=== Section Start ===

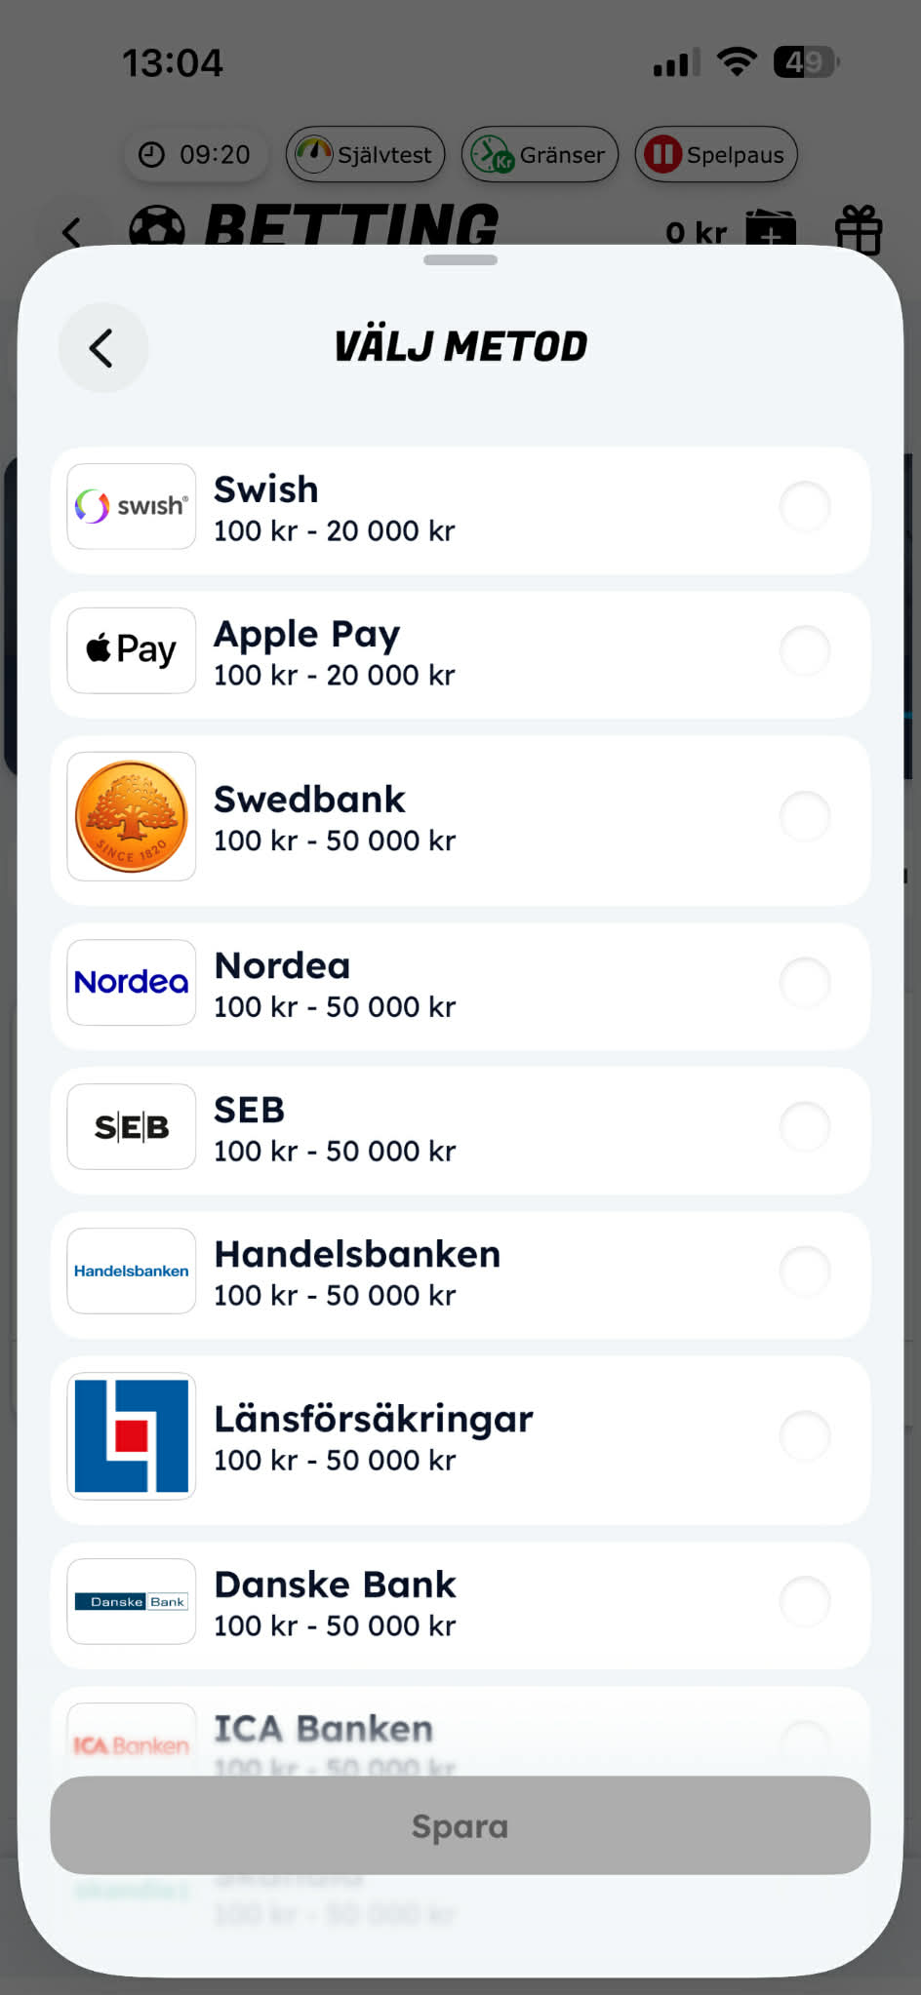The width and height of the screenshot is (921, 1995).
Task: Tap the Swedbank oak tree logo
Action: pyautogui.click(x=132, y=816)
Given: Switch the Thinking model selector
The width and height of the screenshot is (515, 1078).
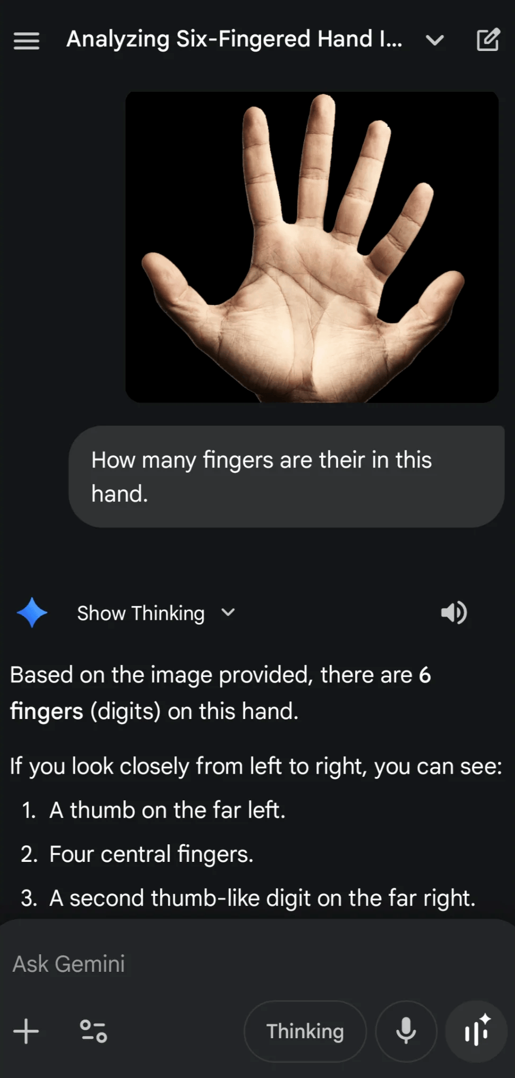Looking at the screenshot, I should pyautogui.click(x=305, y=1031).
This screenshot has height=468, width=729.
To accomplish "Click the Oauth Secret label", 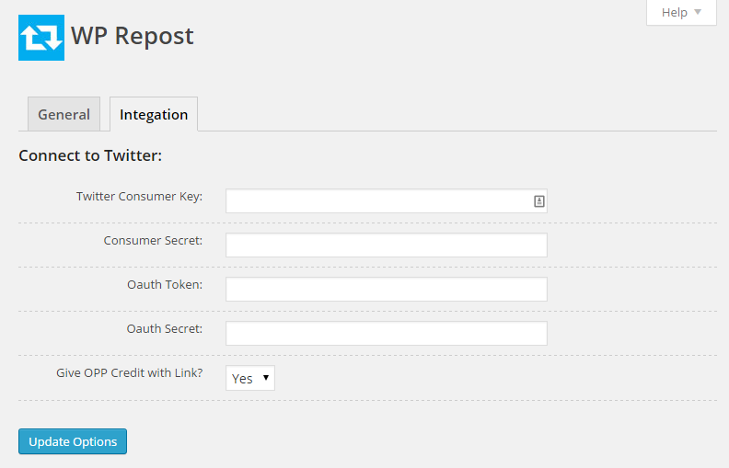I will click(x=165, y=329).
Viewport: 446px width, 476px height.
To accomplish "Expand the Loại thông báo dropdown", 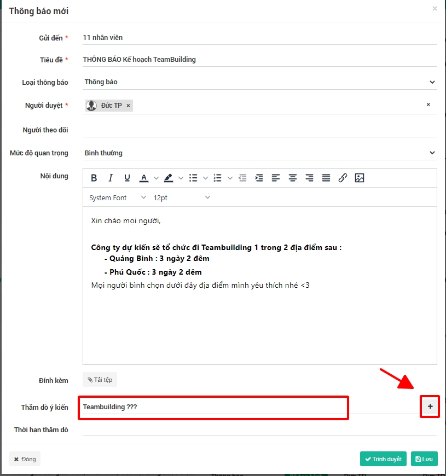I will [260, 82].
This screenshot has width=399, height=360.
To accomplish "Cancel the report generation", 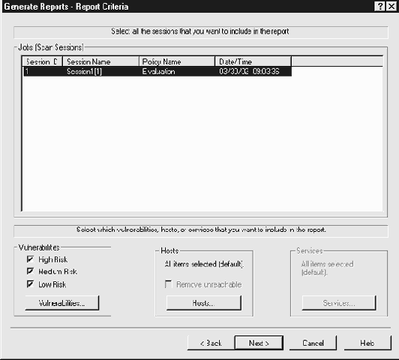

=== Section End ===

- EXERCISE BRIEF -
Each line of the listing above that contains the word "This" is to be copied.

- ANSWER FOR THE TASK -
This screenshot has height=468, width=729.
This screenshot has width=399, height=360.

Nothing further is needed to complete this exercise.